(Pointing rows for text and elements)
** start **

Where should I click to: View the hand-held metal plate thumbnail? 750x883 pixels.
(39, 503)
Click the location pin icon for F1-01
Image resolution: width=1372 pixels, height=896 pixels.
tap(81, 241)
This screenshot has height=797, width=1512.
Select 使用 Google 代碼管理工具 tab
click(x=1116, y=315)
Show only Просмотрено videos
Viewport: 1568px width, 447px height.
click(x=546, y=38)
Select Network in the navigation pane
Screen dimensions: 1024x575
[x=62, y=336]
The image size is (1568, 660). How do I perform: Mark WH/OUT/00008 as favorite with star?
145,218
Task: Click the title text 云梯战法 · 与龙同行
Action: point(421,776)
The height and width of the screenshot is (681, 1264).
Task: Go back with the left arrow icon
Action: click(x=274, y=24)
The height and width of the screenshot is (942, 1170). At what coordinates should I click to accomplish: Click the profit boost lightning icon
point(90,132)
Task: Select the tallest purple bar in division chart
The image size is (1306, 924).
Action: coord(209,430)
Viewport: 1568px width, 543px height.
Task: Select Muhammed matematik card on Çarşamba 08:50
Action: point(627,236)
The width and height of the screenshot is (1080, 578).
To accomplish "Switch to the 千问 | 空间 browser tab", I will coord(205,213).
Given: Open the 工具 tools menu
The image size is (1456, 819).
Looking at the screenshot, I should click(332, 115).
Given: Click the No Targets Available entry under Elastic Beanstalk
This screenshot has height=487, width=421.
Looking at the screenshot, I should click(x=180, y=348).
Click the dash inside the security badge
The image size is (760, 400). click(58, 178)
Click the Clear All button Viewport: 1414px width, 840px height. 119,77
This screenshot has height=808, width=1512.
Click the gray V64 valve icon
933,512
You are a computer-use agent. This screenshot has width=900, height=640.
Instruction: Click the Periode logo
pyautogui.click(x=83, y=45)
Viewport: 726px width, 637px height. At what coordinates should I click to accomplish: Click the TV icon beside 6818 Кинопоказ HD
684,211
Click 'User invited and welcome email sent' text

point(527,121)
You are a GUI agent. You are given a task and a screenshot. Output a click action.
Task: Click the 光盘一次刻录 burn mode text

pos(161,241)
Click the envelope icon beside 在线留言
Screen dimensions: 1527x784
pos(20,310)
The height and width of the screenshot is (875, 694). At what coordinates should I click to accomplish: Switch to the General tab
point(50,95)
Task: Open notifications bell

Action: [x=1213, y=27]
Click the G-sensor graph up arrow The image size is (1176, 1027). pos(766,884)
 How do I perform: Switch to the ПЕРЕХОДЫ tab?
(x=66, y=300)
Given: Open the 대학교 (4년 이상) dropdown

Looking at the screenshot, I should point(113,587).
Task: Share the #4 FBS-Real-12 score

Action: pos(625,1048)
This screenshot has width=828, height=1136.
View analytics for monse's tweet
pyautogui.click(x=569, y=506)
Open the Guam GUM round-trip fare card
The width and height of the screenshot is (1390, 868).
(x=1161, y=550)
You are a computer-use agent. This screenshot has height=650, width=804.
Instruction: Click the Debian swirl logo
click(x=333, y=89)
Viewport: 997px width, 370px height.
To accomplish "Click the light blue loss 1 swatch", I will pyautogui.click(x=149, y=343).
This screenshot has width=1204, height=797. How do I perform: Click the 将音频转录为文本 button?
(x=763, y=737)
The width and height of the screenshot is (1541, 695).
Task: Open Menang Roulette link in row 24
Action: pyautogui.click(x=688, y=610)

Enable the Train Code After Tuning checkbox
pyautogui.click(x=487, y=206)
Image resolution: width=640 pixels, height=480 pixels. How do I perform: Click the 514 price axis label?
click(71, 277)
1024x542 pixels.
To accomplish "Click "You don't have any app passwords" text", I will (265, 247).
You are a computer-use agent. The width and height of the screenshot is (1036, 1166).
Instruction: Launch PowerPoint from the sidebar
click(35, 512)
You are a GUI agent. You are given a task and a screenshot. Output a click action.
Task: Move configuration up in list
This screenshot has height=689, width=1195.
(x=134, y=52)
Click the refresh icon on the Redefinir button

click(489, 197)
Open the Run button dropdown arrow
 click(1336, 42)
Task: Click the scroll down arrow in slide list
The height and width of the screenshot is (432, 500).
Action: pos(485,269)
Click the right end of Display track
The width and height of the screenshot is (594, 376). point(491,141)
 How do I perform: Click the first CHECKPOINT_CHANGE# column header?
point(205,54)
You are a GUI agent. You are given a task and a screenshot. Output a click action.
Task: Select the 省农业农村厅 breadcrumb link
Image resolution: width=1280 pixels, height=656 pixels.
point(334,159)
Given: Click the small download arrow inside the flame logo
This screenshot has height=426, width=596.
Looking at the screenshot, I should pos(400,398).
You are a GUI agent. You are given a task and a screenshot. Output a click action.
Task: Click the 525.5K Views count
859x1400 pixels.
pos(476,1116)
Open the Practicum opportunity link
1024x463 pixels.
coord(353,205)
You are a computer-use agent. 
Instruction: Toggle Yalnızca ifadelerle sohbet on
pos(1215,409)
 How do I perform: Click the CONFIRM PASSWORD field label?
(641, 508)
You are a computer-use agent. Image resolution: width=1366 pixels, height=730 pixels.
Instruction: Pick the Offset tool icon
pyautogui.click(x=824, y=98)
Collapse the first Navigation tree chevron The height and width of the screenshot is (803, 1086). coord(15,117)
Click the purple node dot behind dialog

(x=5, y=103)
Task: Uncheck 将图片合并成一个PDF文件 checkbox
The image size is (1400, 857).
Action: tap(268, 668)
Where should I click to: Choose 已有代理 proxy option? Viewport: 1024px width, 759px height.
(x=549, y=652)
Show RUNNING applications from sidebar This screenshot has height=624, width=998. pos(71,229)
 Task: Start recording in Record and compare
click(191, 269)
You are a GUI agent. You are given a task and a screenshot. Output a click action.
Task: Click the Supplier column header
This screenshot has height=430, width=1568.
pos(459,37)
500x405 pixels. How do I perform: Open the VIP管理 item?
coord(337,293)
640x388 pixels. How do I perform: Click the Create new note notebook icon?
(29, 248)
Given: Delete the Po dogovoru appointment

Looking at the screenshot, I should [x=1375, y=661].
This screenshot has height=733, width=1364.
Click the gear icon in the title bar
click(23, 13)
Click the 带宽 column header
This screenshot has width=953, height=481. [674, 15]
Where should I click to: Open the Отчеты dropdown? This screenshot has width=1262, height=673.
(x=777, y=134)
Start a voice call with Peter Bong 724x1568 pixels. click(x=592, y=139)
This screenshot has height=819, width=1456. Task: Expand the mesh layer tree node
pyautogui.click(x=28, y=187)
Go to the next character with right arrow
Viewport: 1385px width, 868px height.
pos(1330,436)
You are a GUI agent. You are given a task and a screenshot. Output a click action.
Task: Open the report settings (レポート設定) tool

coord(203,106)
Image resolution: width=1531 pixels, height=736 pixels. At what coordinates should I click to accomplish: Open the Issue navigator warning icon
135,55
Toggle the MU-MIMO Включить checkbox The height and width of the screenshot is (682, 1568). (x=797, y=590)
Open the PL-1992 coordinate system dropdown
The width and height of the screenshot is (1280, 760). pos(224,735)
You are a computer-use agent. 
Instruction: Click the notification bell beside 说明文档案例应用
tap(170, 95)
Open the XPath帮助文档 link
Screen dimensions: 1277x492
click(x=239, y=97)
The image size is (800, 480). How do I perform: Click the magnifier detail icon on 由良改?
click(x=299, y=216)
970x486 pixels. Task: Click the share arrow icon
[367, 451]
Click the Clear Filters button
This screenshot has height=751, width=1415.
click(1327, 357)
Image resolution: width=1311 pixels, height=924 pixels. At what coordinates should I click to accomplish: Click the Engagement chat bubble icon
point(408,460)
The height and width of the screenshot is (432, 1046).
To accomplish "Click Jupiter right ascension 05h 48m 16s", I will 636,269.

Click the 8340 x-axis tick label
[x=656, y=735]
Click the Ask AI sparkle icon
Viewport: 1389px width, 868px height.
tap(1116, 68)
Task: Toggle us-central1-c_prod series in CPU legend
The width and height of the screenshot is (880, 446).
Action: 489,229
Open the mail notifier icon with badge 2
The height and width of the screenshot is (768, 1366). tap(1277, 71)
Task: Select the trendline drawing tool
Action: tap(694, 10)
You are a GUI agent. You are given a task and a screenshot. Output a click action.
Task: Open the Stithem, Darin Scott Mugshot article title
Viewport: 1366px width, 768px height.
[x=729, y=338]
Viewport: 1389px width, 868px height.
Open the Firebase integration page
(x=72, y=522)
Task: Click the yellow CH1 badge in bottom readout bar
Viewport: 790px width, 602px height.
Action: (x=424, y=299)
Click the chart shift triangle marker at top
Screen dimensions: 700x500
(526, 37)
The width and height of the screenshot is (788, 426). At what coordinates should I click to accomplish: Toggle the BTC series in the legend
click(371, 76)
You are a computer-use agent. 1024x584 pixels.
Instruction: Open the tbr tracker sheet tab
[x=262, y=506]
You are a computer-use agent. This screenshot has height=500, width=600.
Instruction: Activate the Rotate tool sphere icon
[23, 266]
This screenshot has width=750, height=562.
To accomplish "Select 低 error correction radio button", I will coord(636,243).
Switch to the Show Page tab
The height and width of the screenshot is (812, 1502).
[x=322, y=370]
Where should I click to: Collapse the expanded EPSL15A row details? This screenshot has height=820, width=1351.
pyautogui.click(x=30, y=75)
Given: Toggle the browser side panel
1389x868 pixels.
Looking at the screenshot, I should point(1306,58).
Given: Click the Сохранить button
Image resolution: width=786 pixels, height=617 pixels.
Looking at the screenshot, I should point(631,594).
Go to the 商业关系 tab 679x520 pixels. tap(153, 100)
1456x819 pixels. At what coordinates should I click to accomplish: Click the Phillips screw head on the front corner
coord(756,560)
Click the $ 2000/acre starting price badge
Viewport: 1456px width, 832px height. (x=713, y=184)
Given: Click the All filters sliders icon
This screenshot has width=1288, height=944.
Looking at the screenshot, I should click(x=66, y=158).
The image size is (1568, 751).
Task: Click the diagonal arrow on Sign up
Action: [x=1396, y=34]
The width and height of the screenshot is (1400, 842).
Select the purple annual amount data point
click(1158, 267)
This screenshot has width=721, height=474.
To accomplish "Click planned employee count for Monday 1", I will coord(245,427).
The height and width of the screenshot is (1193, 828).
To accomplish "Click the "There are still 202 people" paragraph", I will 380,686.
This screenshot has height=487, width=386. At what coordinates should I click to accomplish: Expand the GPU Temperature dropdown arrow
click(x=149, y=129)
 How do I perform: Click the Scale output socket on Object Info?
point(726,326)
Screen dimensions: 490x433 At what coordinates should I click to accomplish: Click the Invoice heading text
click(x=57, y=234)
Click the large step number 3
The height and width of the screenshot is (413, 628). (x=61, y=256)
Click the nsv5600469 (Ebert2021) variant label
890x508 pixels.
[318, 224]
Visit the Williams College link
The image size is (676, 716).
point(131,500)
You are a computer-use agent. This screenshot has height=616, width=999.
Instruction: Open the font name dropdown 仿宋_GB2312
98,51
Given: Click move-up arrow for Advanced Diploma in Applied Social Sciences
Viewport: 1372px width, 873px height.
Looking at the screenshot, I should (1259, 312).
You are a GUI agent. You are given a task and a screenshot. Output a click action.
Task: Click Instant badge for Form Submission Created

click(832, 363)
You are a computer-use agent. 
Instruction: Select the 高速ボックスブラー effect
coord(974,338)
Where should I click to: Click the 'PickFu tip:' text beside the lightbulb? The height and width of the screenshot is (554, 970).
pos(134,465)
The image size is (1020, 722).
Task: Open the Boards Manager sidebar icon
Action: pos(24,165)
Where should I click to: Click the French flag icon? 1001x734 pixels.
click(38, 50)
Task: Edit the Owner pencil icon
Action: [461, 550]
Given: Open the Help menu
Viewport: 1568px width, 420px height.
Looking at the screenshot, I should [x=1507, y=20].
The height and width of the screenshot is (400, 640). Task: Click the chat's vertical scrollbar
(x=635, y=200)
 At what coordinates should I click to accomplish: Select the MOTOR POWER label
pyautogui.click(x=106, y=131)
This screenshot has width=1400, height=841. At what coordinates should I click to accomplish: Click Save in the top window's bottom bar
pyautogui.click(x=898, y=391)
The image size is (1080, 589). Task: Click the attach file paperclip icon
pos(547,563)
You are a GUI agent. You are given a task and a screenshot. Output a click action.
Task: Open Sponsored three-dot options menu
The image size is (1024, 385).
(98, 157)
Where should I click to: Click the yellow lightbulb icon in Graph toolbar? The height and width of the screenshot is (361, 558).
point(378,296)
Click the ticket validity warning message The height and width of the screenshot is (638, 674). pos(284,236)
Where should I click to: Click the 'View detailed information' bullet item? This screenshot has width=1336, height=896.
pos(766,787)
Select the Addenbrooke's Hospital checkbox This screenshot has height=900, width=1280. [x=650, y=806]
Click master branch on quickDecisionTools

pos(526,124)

** end **

-- Instructions to follow --
Copy every line from the one containing "Given: Click the Сохранить button" down to the one containing "click(x=57, y=234)", keeping both of those lines and changing nothing.

-- Completed task --
Given: Click the Сохранить button
Image resolution: width=786 pixels, height=617 pixels.
Looking at the screenshot, I should point(631,594).
Go to the 商业关系 tab 679x520 pixels. tap(153, 100)
1456x819 pixels. At what coordinates should I click to accomplish: Click the Phillips screw head on the front corner
coord(756,560)
Click the $ 2000/acre starting price badge
Viewport: 1456px width, 832px height. (x=713, y=184)
Given: Click the All filters sliders icon
This screenshot has width=1288, height=944.
Looking at the screenshot, I should click(x=66, y=158).
The image size is (1568, 751).
Task: Click the diagonal arrow on Sign up
Action: [x=1396, y=34]
The width and height of the screenshot is (1400, 842).
Select the purple annual amount data point
click(1158, 267)
This screenshot has width=721, height=474.
To accomplish "Click planned employee count for Monday 1", I will coord(245,427).
The height and width of the screenshot is (1193, 828).
To accomplish "Click the "There are still 202 people" paragraph", I will 380,686.
This screenshot has height=487, width=386. At what coordinates should I click to accomplish: Expand the GPU Temperature dropdown arrow
click(x=149, y=129)
 How do I perform: Click the Scale output socket on Object Info?
point(726,326)
Screen dimensions: 490x433 At what coordinates should I click to accomplish: Click the Invoice heading text
click(x=57, y=234)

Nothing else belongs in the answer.